• [Given exercise A]: According to the Spyro development notes, what color was Spyro originally?
• [Given exercise B]: Extend the Spyro development notes with new writing that picks up after the line about the Tabloid demo.

--- start Page extract ---

Changes in Spyro's character in early stages of development:

  • Spyro's working name / title used to be "Pete", before later being changed to "Pyro" and finally Spyro.
  • Spyro was originally intended to be an adult dragon, but was later turned into a kid in order to be easier to animate and look cuter.
  • Other preliminary sketches also depict Spyro as being bipedal. "The Making of Spyro the dragon" released by Playstation Underground actually shows us an early animation test of Spyro raising on his hind legs and putting his hands on his hips in a sassy manner.[2] While Spyro can go bipedal (like during the ending of the first game) he is otherwise quadrupedal by default.
  • Spyro's original color was green, but it was switched to purple so that he wouldn't blend into grassy environments. Spyro's early color scheme can be seen in one of the early animation tests shown in "The Making of Spyro the dragon".[3]
  • Spyro's voice allegedly went through 5 or 6 revisions[4] according to his voice actor, Carlos Alazraqui. Two proposed but ultimately rejected voices include a younger, more nasily voice, and an older, more tough sounding one.

(Source: The Making of Spyro the dragon)
(Source: The Animation Academy)

Development Timeline

  • Conceptual phase ( Early 1997)
  • Date Uncertain (~Spring 1998)[5]
    • Early promotional material which features an early version of the HUD (at around 0ː13), appears to predate the HUD shown at the E3 of that year.
      • This early graphic for the life icon still exists in the final game, albeit unused. Another change to the HUD is that the icon next to the counter which appears when you collect gems shows a red gem instead of a gold treasure chest.
      • Wizard Peak's level design is different, showing a portal similar to the ones found in the Magic Crafters home where the home vortex should be stands in. There is also an Ice wizard in the corner where the Dragon statue should be (the statue in question being closer to the edge in this version).
  • May 29th to the 30th
    • E3 1998 began, and Spyro had a booth.[6] Said booth featured an early build of the game with a few notable differencesː
      • The HUD is different, as the life icon is in the center of the screen as opposed to the right side.
      • The tents in the Peace Keepers home have a different, more pronounced "shadow" on their surface, which may be the result of a glitch, seeing how it disappears once the tent is flamed.
      • There is a locked chest on the platform in the central area of the Artisans overworld.
      • Gildas is missing his release animation, and his dialogue is presented in text form.
      • At around 27ː39 you can see the Dragon counter going from zero to one after releasing Magnus in the Peace Keeper home, implying that this level was accessed via cheats in order to show different levels beside the ones from the Artisans home during the presentation.
    • Additional footage from Spyro's booth. [7]
      • The aforementioned early version of the HUD can be seen more clearly (at 1ː27).
      • Said extract of the footage shows that the Magic Crafters home was also accessed via cheats, as the HUD informs us that the player hasn't collected a single Gems nor rescued a single dragons.
    • Additional footage from Spyro's booth. [8]
      • A short clip of Spyro in the Artisan home, indirectly focusing on the locked chest which would ultimately be removed in the final game.
  • Date Uncertain (~May 1998)
    • The Tabloid demo is built. It appears to be closely related to the build of the game shown at E3 1998.

--- end Page extract ---
--- start Stored data ---

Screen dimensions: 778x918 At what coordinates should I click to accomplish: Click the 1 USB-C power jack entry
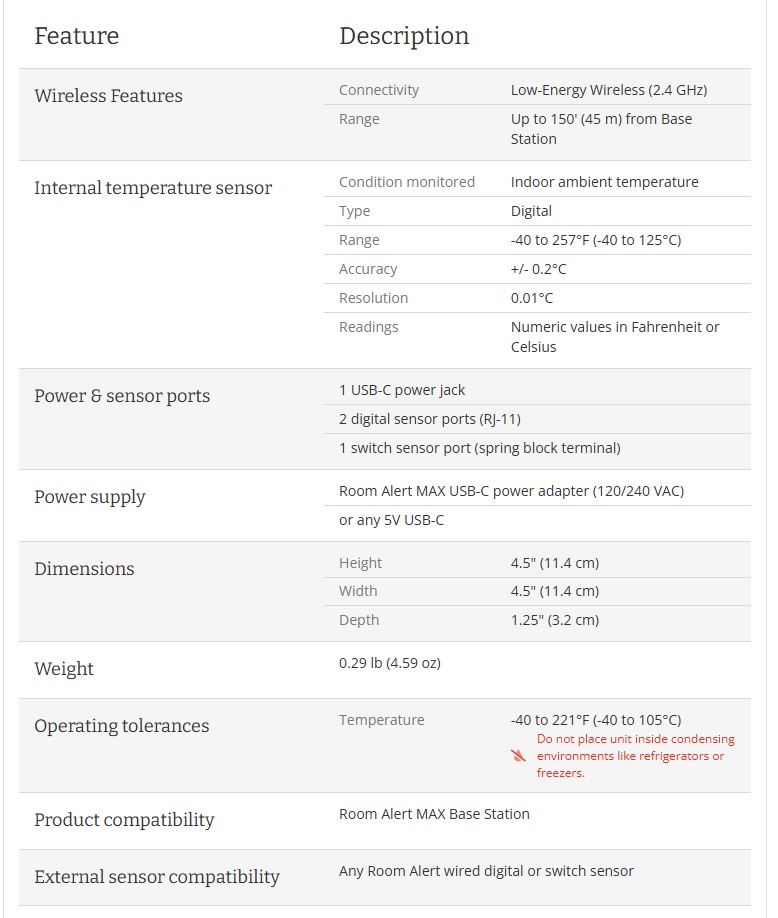[x=402, y=390]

--- end Stored data ---

• [Expected output A]: Green

• [Expected output B]:
    • Some time afterwards a second demo of the game is built. This version is later than the E3 build but earlier than the June 1998 build.
  • June 1998
      • A currently unreleased prototype of the game, featuring different enemy placement, slightly different level design in a few levels (such as additional platforms), a multitude of dragon differences and an incomplete title screen. The life statues are still golden.
  • August 12th 1998
    • Roughly the date that Spyro the Dragon finished development, according to the final game's WAD file.
  • Late 1998
    • Sep. Spyro the Dragon is released in North America.
    • Oct. Spyro the Dragon is released in Europe.
  • 1999
    • Apr. Spyro the Dragon is released in Japan.

Early Gameplay Ideas

In late 1998, Insomniac Games created a website based on Spyro's in-universe news channelː the "Dragon News Network". Featured on this website was a page describing the game's technical marvels and what the player could expect from it, yet a few things are mentioned here but never actually seen in-gameː

  • The "moveset" section references a Fireball power-up, which would only make its debut in the game's sequel. It may imply that it was originally planned to be in the first game.
  • Gnasty's World / Gnorc Gnexus is referred to as "Machinists", its earlier name. Unused text in the Tabloid demo still references this homeworld as Machinists.
  • Listed among the ways to discover hidden areas are "flaming a rock" and "running around a tree". While no areas in the final game can be unlocked by doing those things, this concept may have inspired the concept of the hidden Skill Points presents in the game's two sequels.

Mark Cerny, then President of Universal Interactive, mentioned some unused ideas for the game in an interview from the 48th issue of Next Generation magazine. According to him, most of the ideas for the game ended up on the cutting room floor, namely missions (which would later appear in Spyro 2 and 3), the use of items, and long-distance shooting (which reappeared in a way in Spyro 2 in the form of the spitting mechanic, as well as actual shooting in the third game's Agent 9 sections).

One of the developers, Craig Stitt, also confirmed that it was at first planned for Spyro to be able to swim. This feature ended up being removed due to a lack of time. According to Stitt, no swimming-based levels were planned but small secret underwater areas were supposed to be found in some levels.

(Source: Dragon News Network)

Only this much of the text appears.